Rivka chercha un plan pour mener son projet (d’épargner à son mari une peine et une colère injustifiées) à bien. Elle proposa que Ya'acov quitte Canaan pour éviter qu’il ne se marie avec une idolâtre, idée à laquelle Its’hak consentit.
Imaginez un peu la scène. Pendant des décennies, Its’hak fut en désaccord avec l’opinion de Rivka à propos de l’éducation des enfants. Il comprit finalement son amour à l’égard de Ya'acov, et pourtant, Rivka n’utilisa pas le projet d’Essav pour prouver à son mari qu’elle avait toujours eu raison. Rivka aurait pu se montrer moralisatrice, mais elle était guidée par la crainte du Ciel et non par ses émotions. Il lui était primordial de ne pas blesser son mari – ni d’enfreindre la Loi. La Torah ne raconte pas si le couple discuta de leur différence d’opinions à propos de leurs enfants. Mais le Midrach nous informe que dans la maison de Rivka, les bougies de Chabbath restaient allumées d’une semaine à l’autre, ce qui est un signe que la paix régnait dans le foyer. Donc, en dépit de son désaccord sur un sujet tellement fondamental, Rivka fut capable de ne faire que du bien et de ne jamais faire de mal à son mari, tout au long de leur vie commune.

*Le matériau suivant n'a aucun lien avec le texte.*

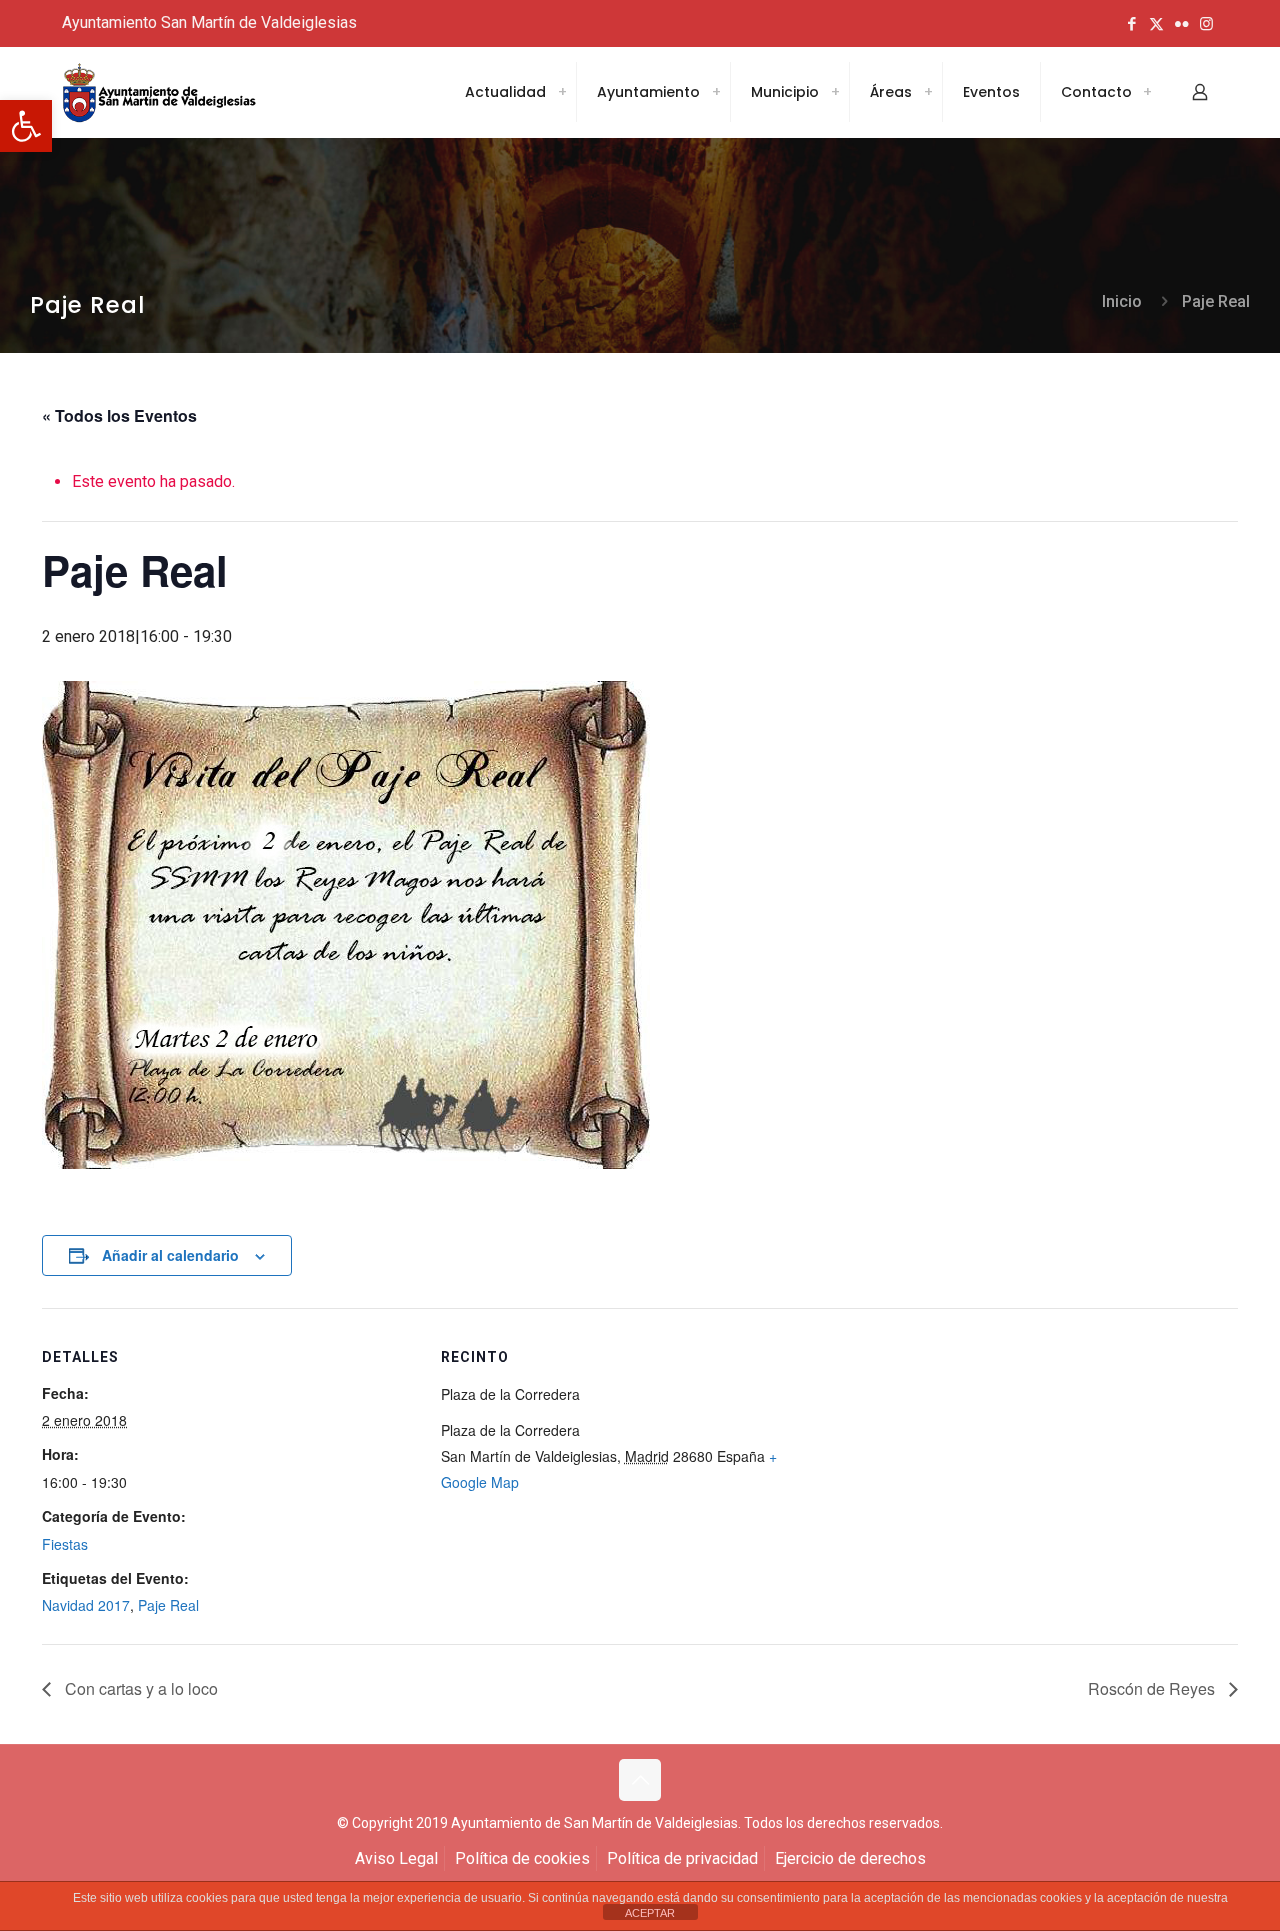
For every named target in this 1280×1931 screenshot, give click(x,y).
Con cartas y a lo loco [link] (139, 1688)
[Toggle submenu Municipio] (835, 92)
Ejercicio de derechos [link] (850, 1858)
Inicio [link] (1122, 301)
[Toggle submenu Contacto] (1147, 92)
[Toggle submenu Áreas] (928, 92)
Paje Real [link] (1216, 301)
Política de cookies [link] (522, 1858)
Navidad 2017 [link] (86, 1605)
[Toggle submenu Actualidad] (562, 92)
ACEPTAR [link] (650, 1913)
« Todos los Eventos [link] (119, 415)
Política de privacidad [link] (682, 1858)
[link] (26, 126)
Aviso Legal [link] (396, 1858)
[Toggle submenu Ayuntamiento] (716, 92)
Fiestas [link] (65, 1544)
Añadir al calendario (170, 1255)
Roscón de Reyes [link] (1153, 1688)
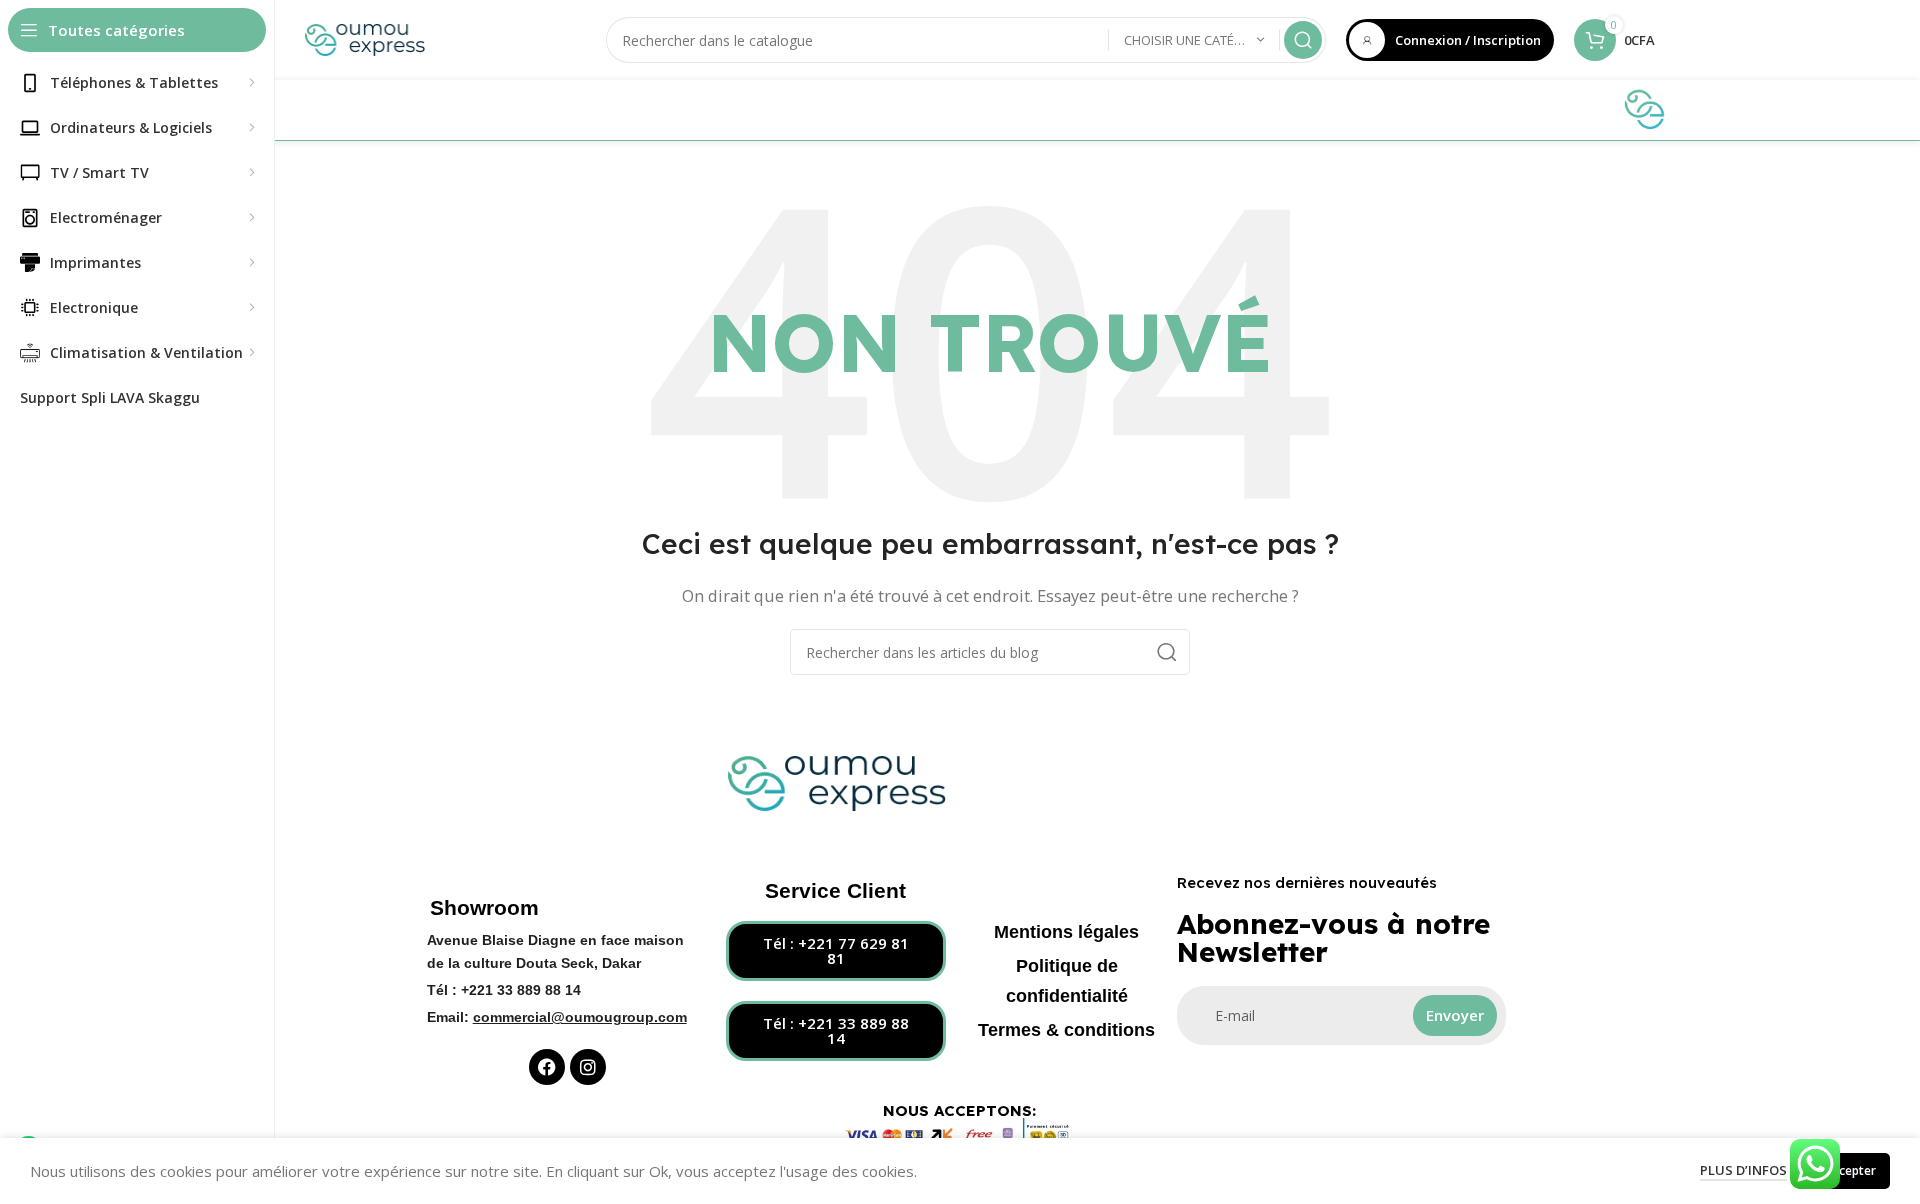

Elle resta gentille, aimante et d’un grand soutien, dans les circonstances les plus éprouvantes.
Puissions-nous mériter d’émuler Rivka et d’être dignes du titre de Echet ’Haïl, constamment bienveillantes, en nous focalisant sur l’accomplissement de la volonté d’Hachem et en nous engageant à respecter la Halakha.
Adapté d'un extrait du livre "Echet 'Haïl aujourd'hui"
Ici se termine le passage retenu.